Thanks to the comment of #Nathan Lilienthal
Assume the new file is "/home/satya/app/app_specific_env" and the file contents are as follows
#!bin/bash
export FAV_NUMBER="2211"
Append this file reference to ~/.bashrc file
source /home/satya/app/app_specific_env
When ever you restart the machine or relogin, try echo $FAV_NUMBER in the terminal. It will output the value.
Just in case if you want to see the effect right away, source ~/.bashrc in the command line.

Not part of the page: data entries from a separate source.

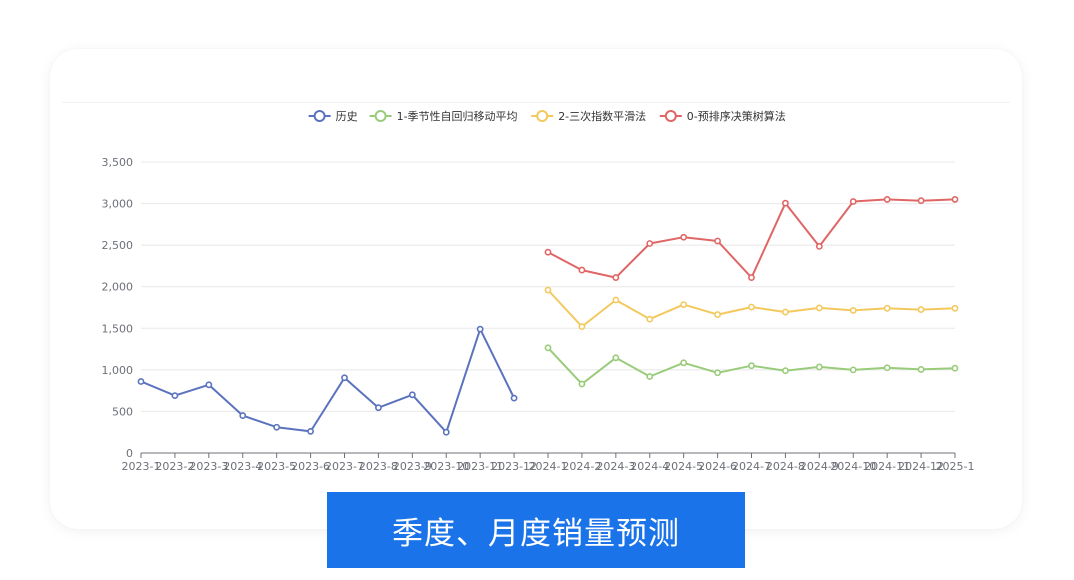 The height and width of the screenshot is (580, 1074). I want to click on y-tick-label: 1,500, so click(118, 328).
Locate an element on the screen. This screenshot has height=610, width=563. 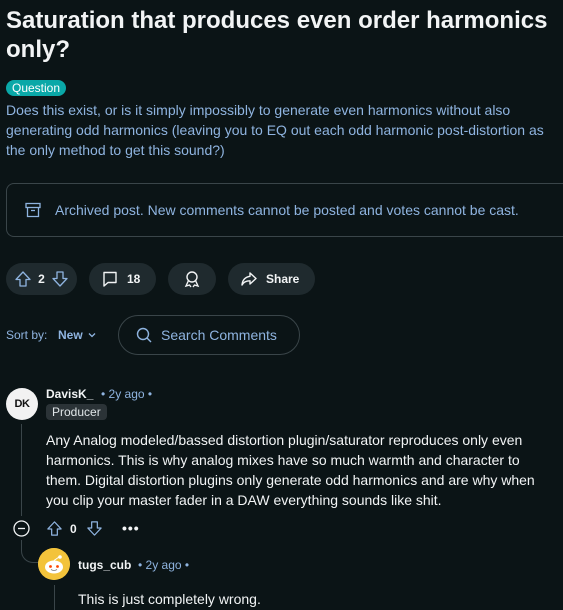
reply-connector is located at coordinates (30, 552).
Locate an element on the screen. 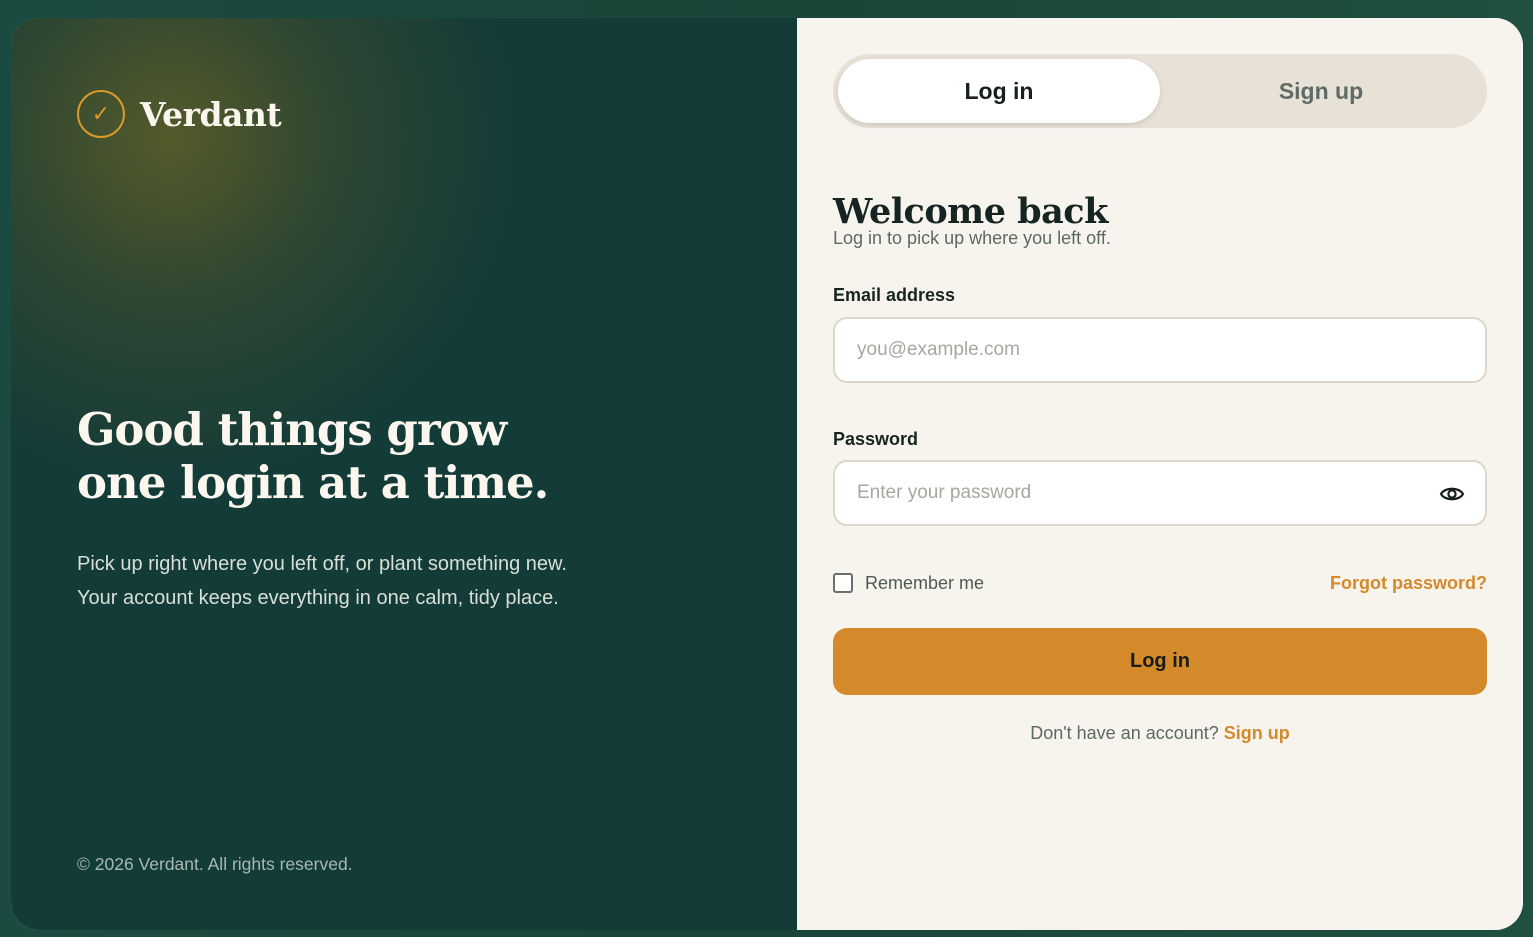  password-field-wrapper is located at coordinates (1160, 493).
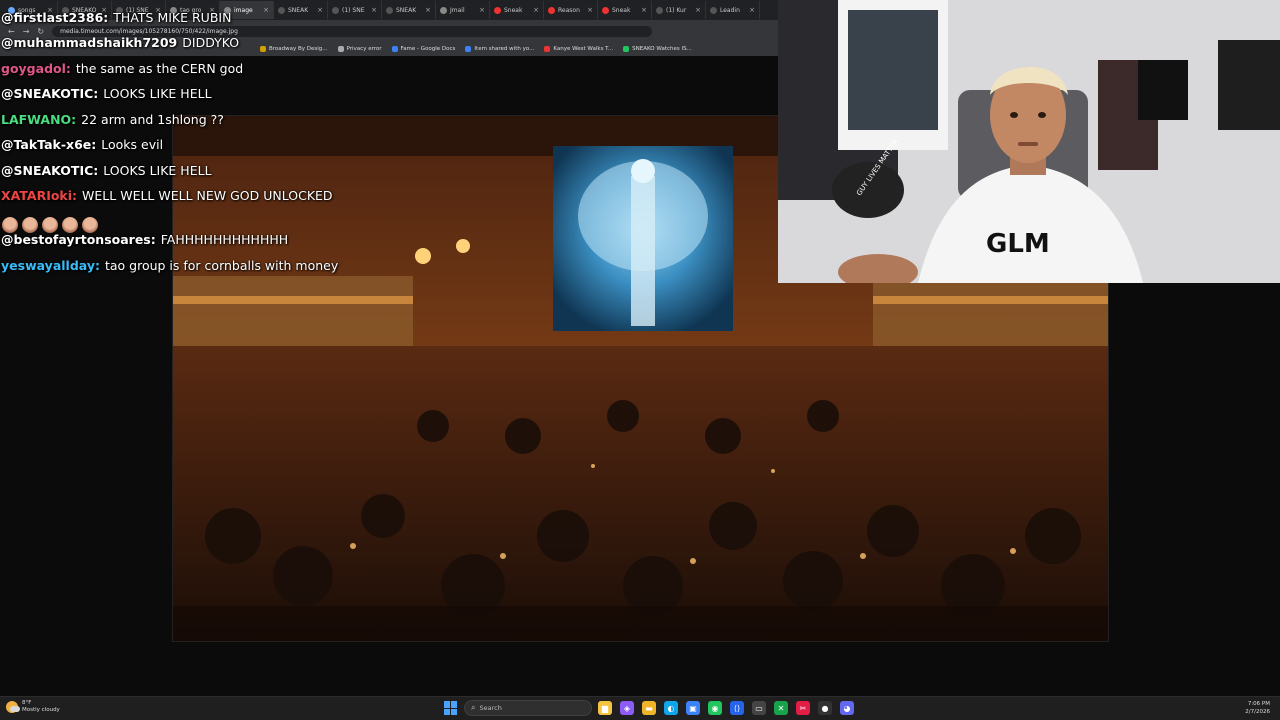  I want to click on taskbar-search: ⌕ Search, so click(528, 708).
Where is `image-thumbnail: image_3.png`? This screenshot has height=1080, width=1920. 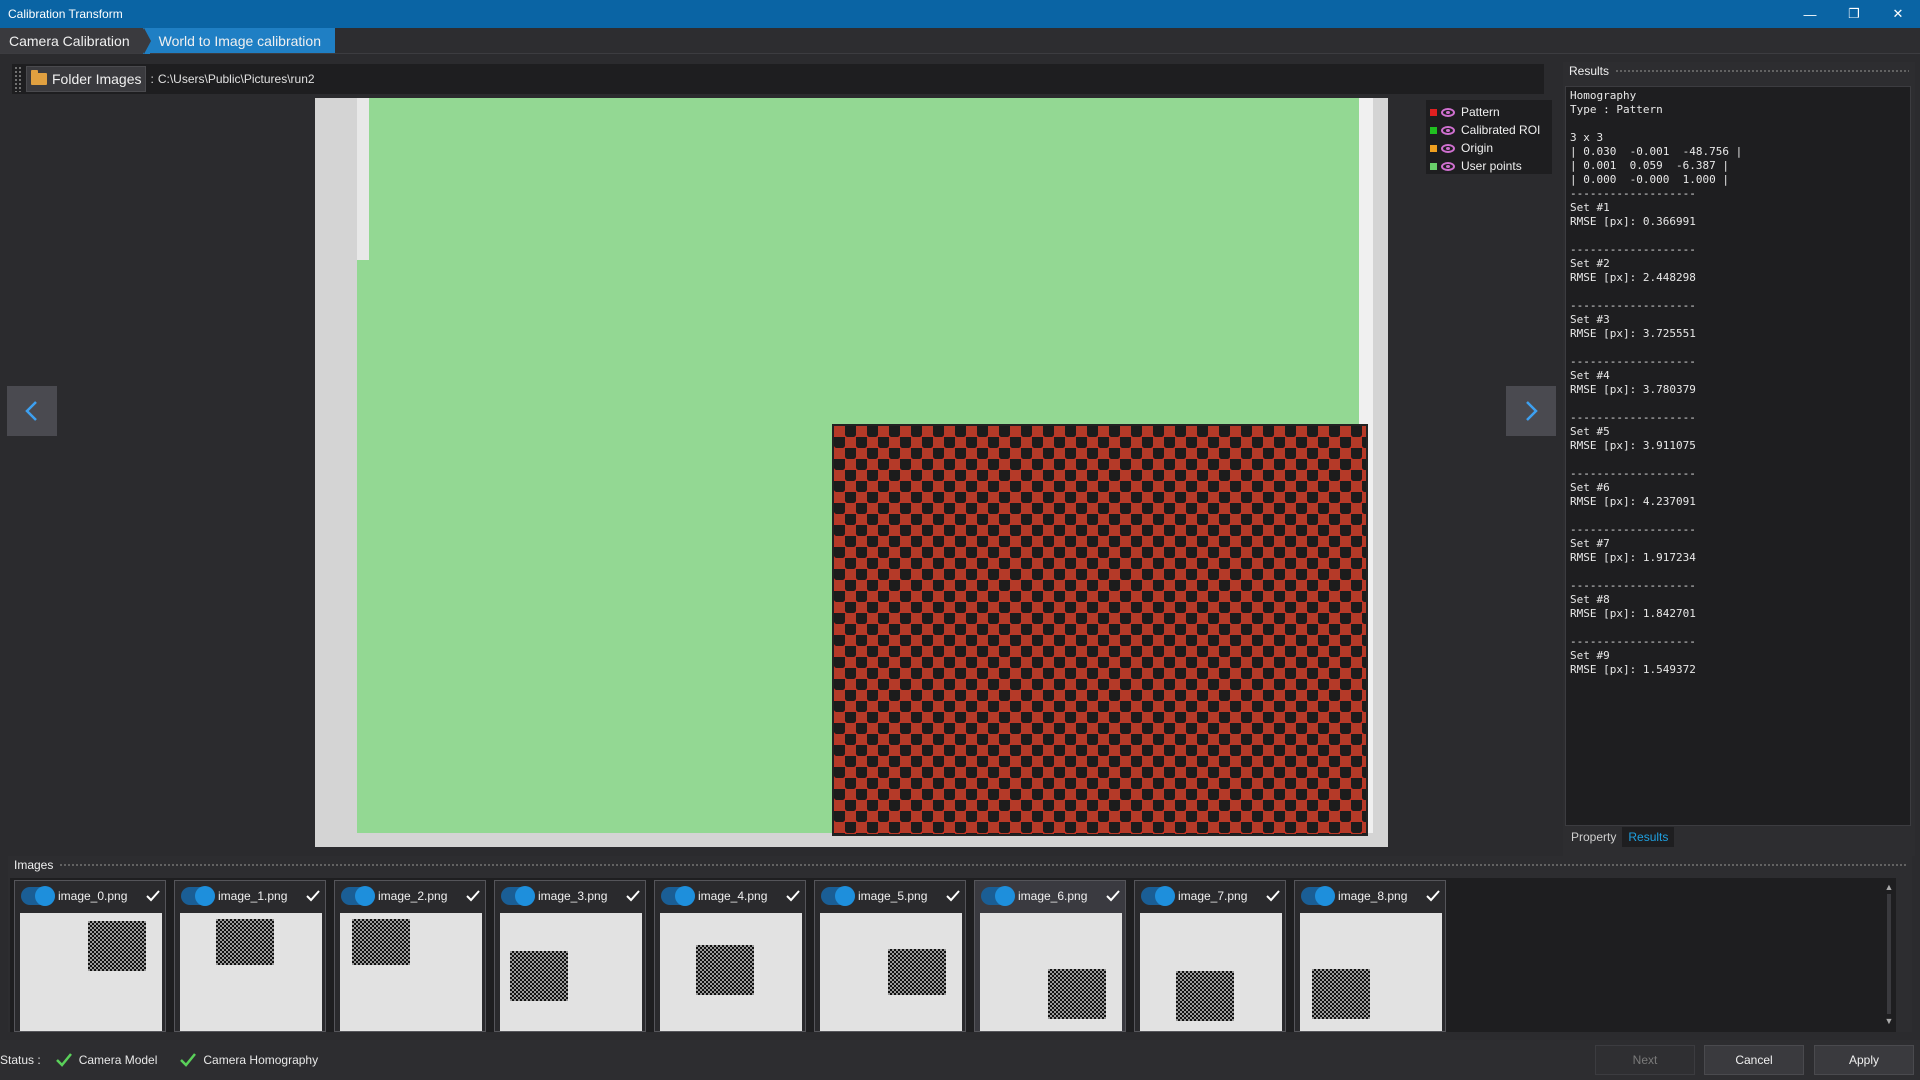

There are some problems to import functions from other file.
First: You needn't to do this file executable. Better not to do so!
just add
. file
to import all functions. And all of them will be as if they are defined in your file.
Second: You may be define the function with the same name. It will be overwritten. It's bad. You may declare like that
declare -f new_function_name=old_function_name
and only after that do import.
So you may call old function by new name.
Third: You may import only full list of functions defined in file.
If some not needed you may unset them. But if you rewrite your functions after unset they will be lost. But if you set reference to it as described above you may restore after unset with the same name.
Finally In common procedure of import is dangerous and not so simple. Be careful! You may write script to do this more easier and safe.
If you use only part of functions(not all) better split them in different files. Unfortunately this technique not made well in bash. In python for example and some other script languages it's easy and safe. Possible to make partial import only needed functions with its own names. We all want that in next bush versions will be done the same functionality. But now We must write many additional cod so as to do what you want.
Use backticks.
$ ./script-that-consumes-argument.sh `sh script-that-produces-argument.sh`
Then fetch the output of the producer script as an argument on the consumer script.